▸ **PROBLEM STATEMENT**
Express the material, starting with the line that contains "The height and width of the screenshot is (729, 1437)." and going on through the line that contains "coord(717,300)", as a two-column CSV headed text and answer. Give one row for each text paired with its answer, with every value in a single quoted field and line breaks turned into spaces.

(Rows from a dataset)

___

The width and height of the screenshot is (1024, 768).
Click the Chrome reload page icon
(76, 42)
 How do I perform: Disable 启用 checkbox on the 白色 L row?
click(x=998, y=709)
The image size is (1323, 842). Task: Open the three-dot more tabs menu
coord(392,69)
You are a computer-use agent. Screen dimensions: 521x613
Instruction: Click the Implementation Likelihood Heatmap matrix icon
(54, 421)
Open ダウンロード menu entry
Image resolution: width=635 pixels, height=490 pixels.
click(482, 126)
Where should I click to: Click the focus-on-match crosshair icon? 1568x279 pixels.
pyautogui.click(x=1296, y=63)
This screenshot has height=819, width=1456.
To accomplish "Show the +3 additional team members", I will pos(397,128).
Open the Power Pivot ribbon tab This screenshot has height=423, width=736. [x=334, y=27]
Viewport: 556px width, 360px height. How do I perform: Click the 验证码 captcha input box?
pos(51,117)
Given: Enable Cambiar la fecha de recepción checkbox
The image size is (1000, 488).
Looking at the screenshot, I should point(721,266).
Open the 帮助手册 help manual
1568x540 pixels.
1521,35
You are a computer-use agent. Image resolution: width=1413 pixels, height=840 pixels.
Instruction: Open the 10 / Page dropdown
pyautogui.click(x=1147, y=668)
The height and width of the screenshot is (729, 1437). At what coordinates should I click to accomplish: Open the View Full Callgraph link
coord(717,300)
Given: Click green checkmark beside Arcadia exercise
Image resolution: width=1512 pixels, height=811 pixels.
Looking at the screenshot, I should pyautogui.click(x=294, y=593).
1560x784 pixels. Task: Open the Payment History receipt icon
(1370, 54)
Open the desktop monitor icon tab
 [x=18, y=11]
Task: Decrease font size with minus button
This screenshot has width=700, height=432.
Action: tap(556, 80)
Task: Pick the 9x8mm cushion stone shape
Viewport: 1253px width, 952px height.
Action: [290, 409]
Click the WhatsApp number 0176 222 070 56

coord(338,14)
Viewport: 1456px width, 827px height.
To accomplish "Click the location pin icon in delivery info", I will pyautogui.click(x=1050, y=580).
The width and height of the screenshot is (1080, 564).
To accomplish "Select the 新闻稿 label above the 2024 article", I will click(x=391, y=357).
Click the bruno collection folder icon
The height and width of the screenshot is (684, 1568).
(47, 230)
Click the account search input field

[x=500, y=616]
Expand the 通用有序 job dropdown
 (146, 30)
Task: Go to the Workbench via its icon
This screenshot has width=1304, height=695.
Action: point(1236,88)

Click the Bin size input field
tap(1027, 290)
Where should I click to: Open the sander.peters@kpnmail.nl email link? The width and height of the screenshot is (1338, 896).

___

▸ **RESPONSE**
text,answer
"The height and width of the screenshot is (729, 1437). At what coordinates should I click to accomplish: Open the View Full Callgraph link","coord(717,300)"